> Assignment: Transcribe verbatim the span of lines that opens with the line containing "The image size is (900, 1023)." and closes with the last line of the data below.
======
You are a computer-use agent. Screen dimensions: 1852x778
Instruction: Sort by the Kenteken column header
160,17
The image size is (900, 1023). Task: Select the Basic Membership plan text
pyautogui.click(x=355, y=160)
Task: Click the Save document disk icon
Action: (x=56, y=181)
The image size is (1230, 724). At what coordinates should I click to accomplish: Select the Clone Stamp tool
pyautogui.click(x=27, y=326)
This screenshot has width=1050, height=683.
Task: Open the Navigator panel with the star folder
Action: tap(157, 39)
======
> Completed exercise:
The image size is (900, 1023). Task: Select the Basic Membership plan text
pyautogui.click(x=355, y=160)
Task: Click the Save document disk icon
Action: (x=56, y=181)
The image size is (1230, 724). At what coordinates should I click to accomplish: Select the Clone Stamp tool
pyautogui.click(x=27, y=326)
This screenshot has width=1050, height=683.
Task: Open the Navigator panel with the star folder
Action: tap(157, 39)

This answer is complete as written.